*** Input ***

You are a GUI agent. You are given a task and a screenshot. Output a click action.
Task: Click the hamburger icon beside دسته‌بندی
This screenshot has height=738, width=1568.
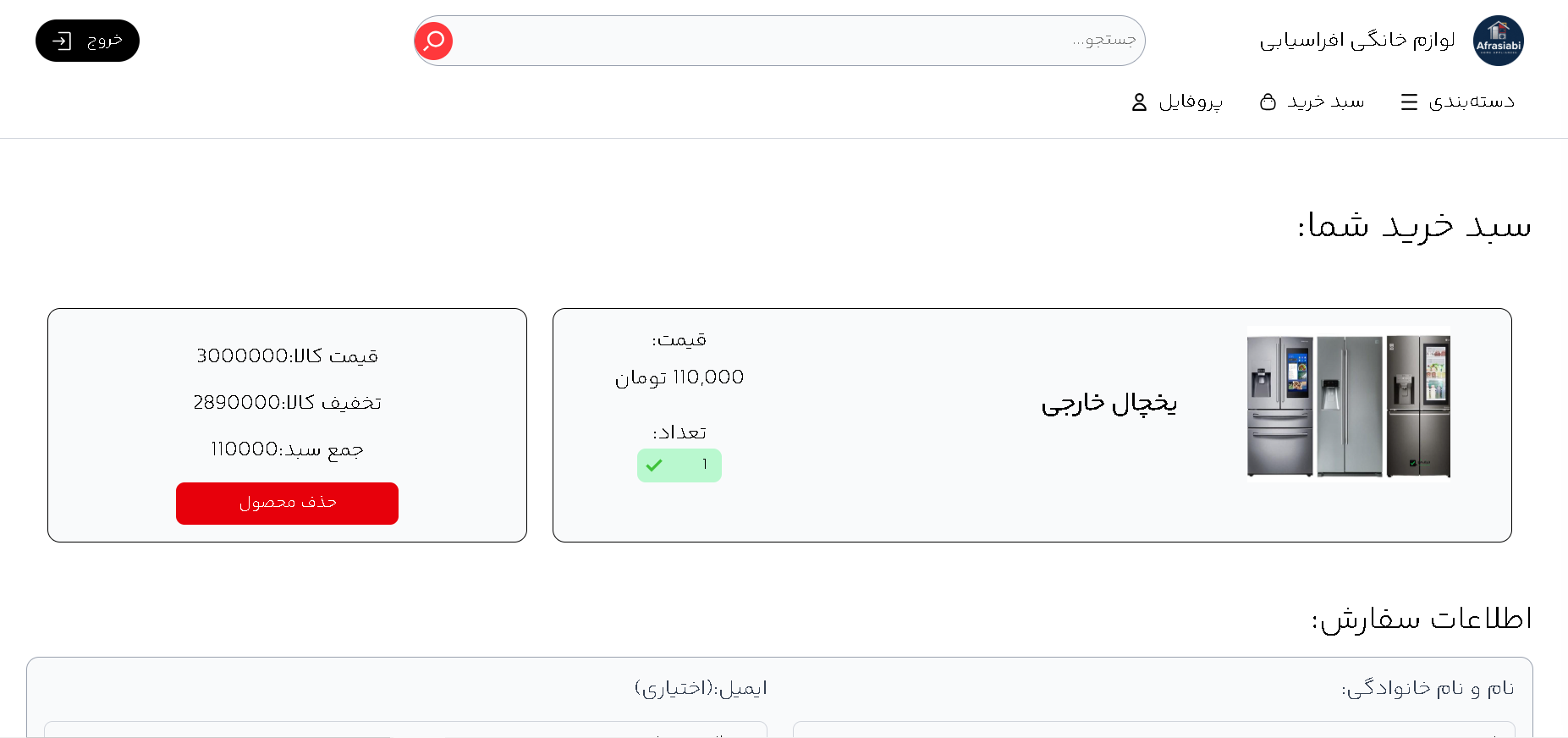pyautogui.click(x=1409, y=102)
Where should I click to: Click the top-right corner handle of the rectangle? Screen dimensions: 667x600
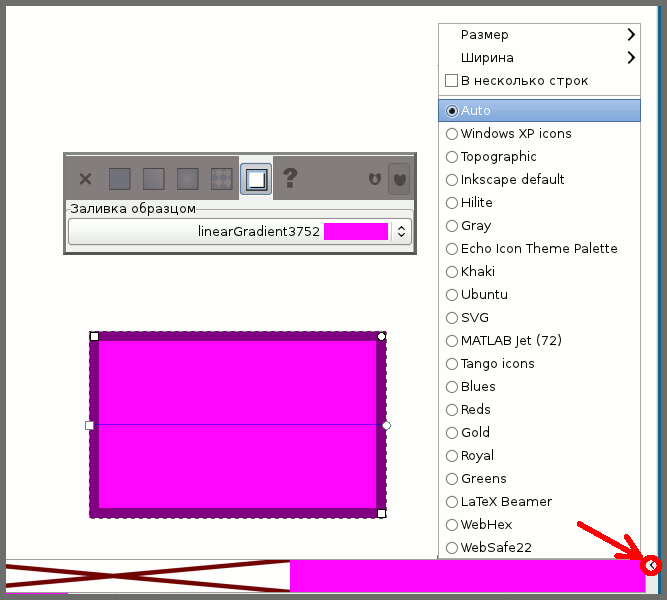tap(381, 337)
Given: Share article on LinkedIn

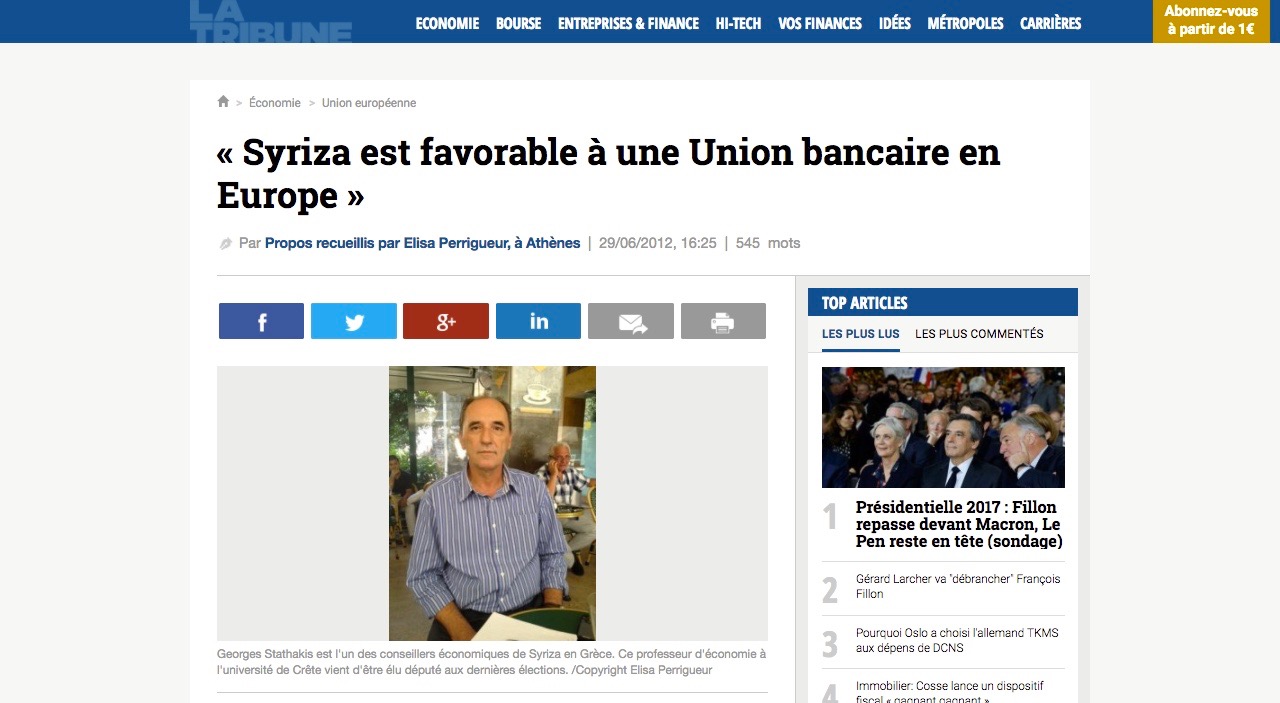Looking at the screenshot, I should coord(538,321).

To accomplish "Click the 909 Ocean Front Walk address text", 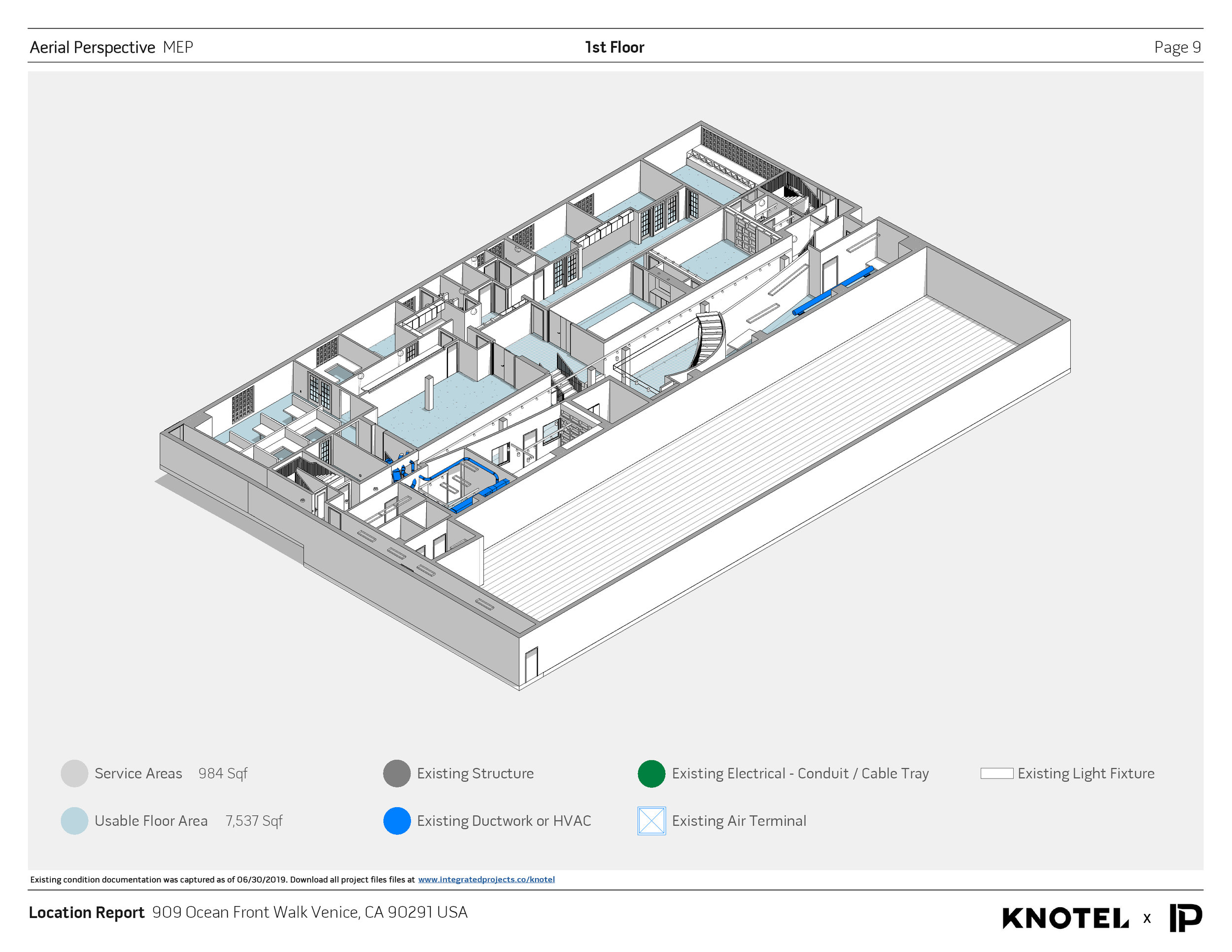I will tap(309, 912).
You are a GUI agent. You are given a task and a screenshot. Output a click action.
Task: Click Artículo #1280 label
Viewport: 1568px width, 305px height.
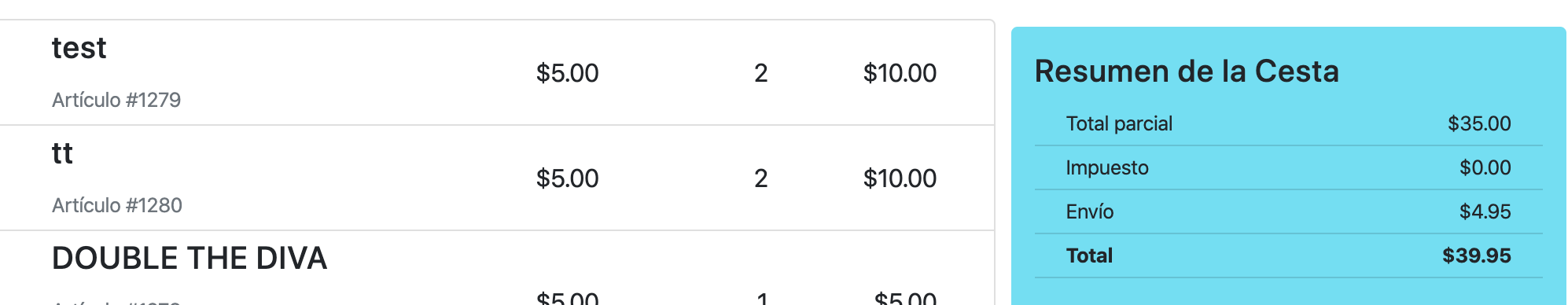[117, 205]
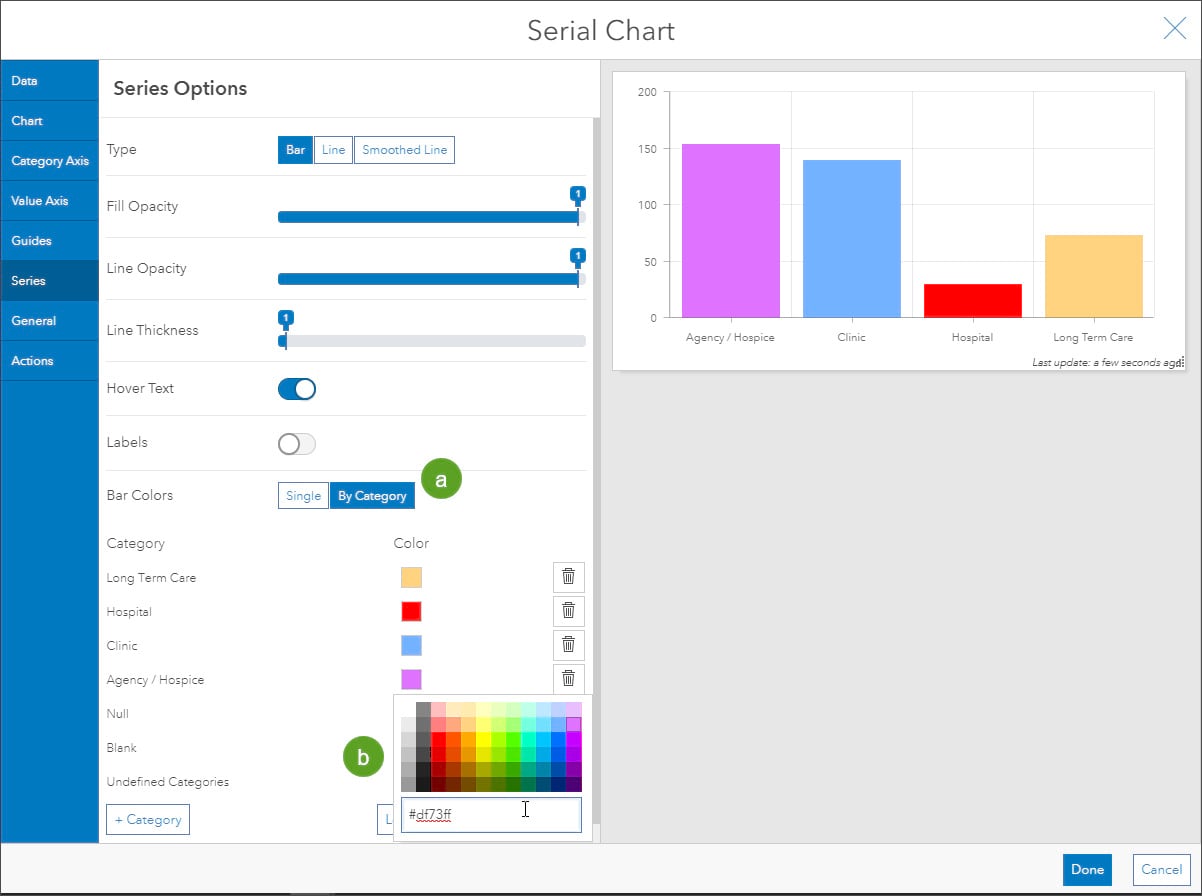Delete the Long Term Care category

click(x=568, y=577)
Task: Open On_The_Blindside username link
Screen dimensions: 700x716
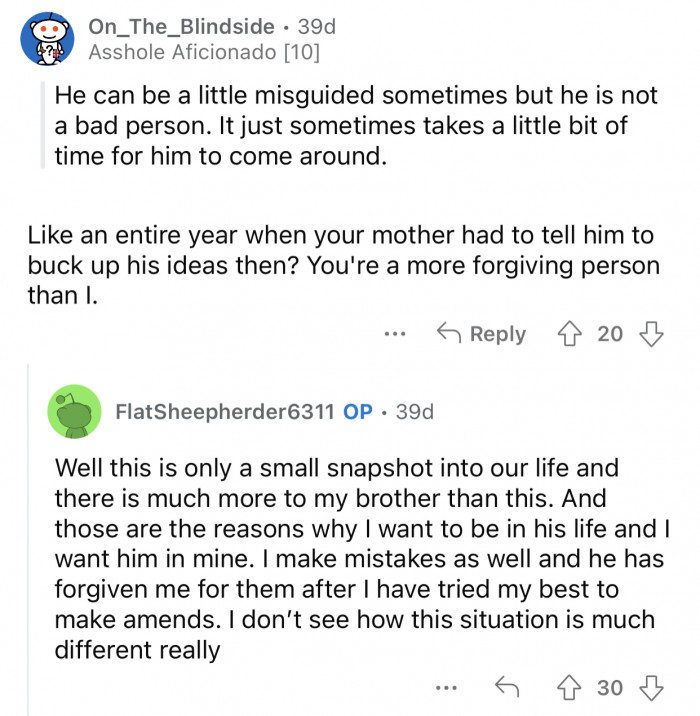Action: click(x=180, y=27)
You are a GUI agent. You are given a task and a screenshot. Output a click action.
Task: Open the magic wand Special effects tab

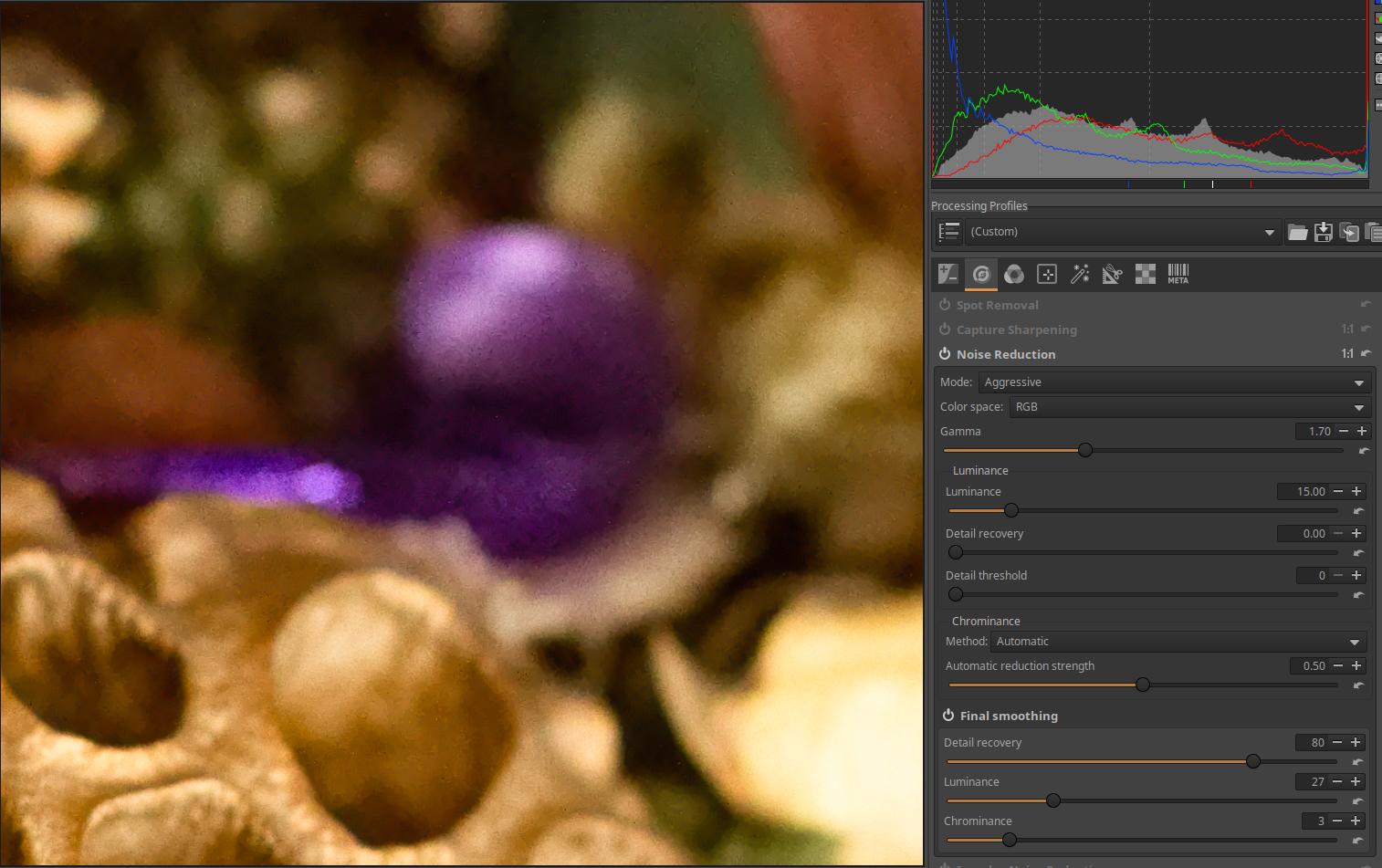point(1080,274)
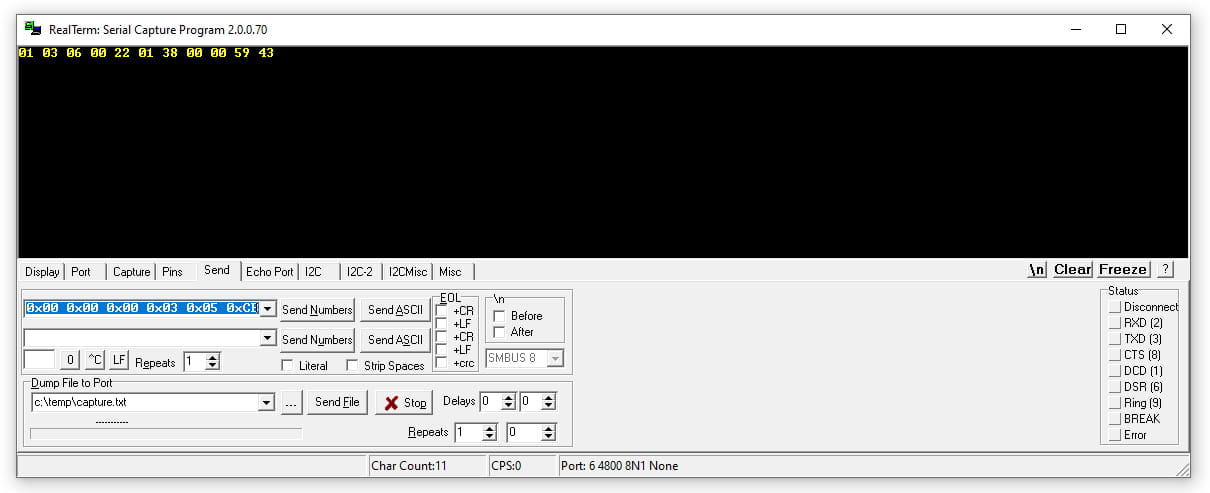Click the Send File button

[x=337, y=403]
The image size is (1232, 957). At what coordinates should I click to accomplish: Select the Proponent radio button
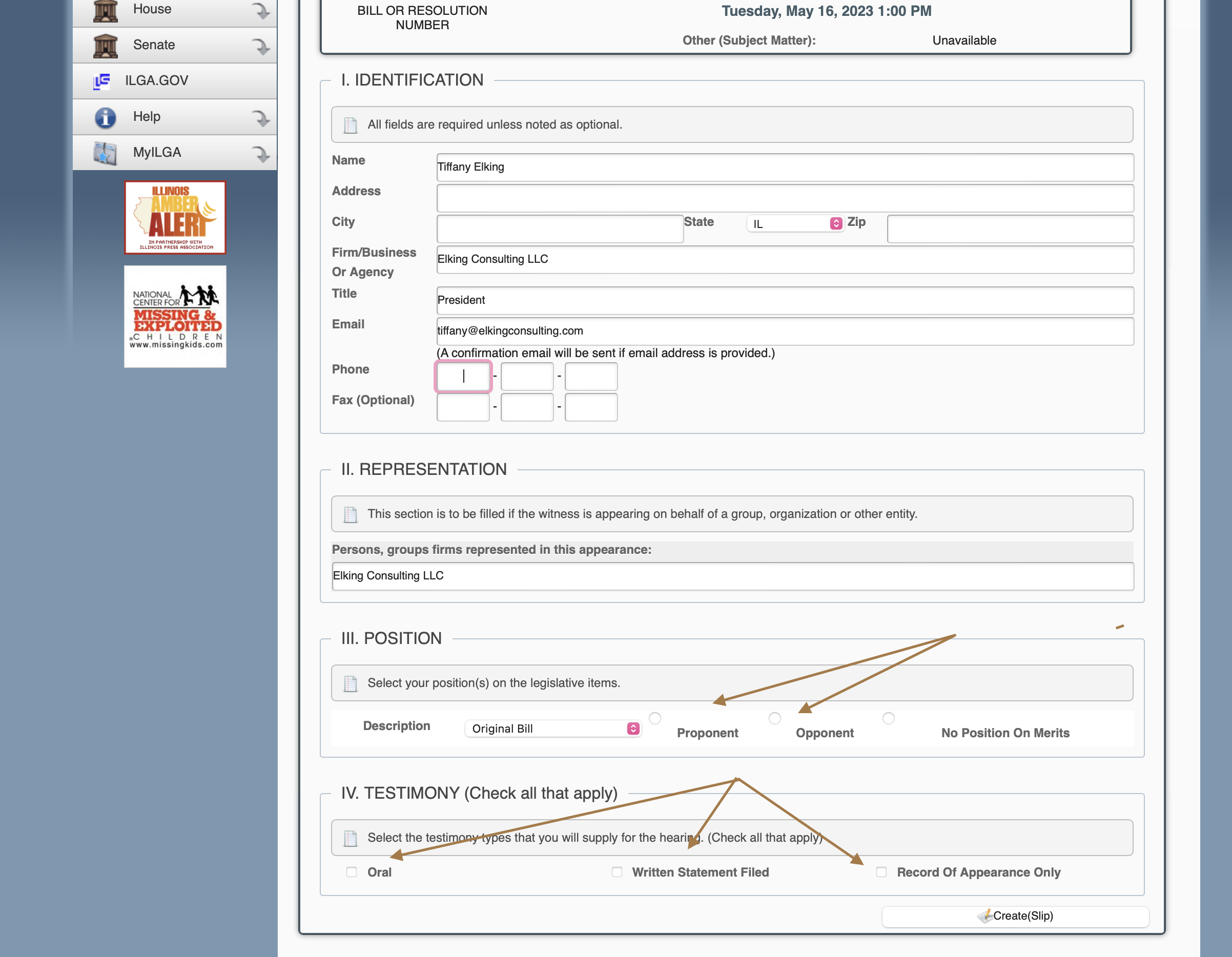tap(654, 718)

***

**Given exercise:**
Starting at the first line and stopping after the line with "tap(381, 337)", write the lines again with "screenshot" changed to "screen capture" and nothing else altered. Leave out the pictures.

**Finished exercise:**
You are a GUI agent. You are given a task and a screen capture. Output a click action.
Task: Click the hamburger icon beside دسته‌بندی
This screen capture has height=738, width=1568.
pyautogui.click(x=1409, y=102)
Where should I click to: Click the top-right corner handle of the rectangle? Screen dimensions: 667x600
tap(381, 337)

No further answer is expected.